Hi, I have a setup where I need to repeatedly solve a linear system like A \ B = C every timestep of a system. A is a matrix, B is a vector and both changing each timestep and more importantly A is reused later each timestep for other functions like a matrix multiplication e.g. D = A * C.

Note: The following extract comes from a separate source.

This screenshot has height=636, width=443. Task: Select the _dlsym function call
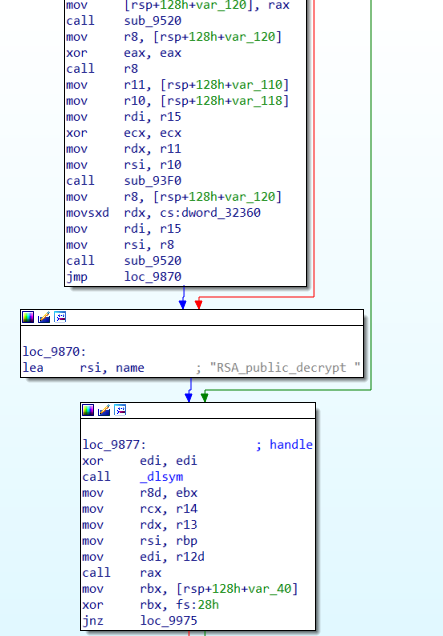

What I assume is a naive function might look like:
using LinearAlgebra
using BenchmarkTools
A = rand(Float32,10,10)
A_copy = similar(A)
B = rand(Float32,10)
C = similar(B)
D = similar(B)
function lu_div_mul!(A::Array{Float32,2},A_copy::Array{Float32,2},B::Array{Float32,1},C::Array{Float32,1},D::Array{Float32,1})
copy!(A_copy,A)
LU = lu!(A_copy)
ldiv!(C,LU,B)
mul!(D,A,C)
end
@btime lu_div_mul!($A,$A_copy,$B,$C,$D)
843.077 ns (2 allocations: 144 bytes)
where the two allocations come from the lu factorisation. I would like to avoid these allocations and ideally the unneeded copy of A as in reality the dimensions of A can be rather large. Is there an existing function or method, something like lu!(A_lu,A), where the factorisation A_lu can be pre-allocated and reused, avoiding the matrix copy?